-- Input data follows --
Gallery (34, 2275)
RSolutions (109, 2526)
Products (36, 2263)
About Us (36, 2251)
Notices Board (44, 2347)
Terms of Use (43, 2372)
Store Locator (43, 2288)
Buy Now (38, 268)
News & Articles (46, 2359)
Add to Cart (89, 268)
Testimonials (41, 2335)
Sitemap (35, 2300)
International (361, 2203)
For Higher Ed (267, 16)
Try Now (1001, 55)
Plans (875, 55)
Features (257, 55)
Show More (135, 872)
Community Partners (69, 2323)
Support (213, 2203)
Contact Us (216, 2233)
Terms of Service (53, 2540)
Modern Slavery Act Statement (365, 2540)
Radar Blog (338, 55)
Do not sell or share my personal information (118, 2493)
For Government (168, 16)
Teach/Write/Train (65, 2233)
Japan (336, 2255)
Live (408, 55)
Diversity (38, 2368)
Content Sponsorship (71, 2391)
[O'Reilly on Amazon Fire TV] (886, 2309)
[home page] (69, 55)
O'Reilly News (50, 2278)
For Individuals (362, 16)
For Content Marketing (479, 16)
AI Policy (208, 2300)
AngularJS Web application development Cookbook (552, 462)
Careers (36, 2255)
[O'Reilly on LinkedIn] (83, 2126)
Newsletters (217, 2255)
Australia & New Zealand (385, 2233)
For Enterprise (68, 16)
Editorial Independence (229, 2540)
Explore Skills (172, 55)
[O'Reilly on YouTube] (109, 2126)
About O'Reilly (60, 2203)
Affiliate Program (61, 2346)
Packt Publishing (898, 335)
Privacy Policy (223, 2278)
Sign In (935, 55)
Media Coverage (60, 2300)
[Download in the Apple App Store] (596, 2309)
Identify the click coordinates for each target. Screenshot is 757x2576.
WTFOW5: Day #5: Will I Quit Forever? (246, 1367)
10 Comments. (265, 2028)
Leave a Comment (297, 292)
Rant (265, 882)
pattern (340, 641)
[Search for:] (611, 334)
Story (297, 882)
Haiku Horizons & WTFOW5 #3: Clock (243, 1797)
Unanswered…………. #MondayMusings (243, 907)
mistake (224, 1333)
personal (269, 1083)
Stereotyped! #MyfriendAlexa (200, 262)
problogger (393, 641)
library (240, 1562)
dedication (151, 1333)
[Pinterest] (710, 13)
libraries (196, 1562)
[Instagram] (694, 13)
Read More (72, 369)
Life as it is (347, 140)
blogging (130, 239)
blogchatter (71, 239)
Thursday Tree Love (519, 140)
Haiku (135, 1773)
-- Input data concluded --
What is required: Go through the entries. Report every line that contains the word "Haiku".

Answer box:
Haiku Horizons & WTFOW5 #3: Clock (243, 1797)
Haiku (135, 1773)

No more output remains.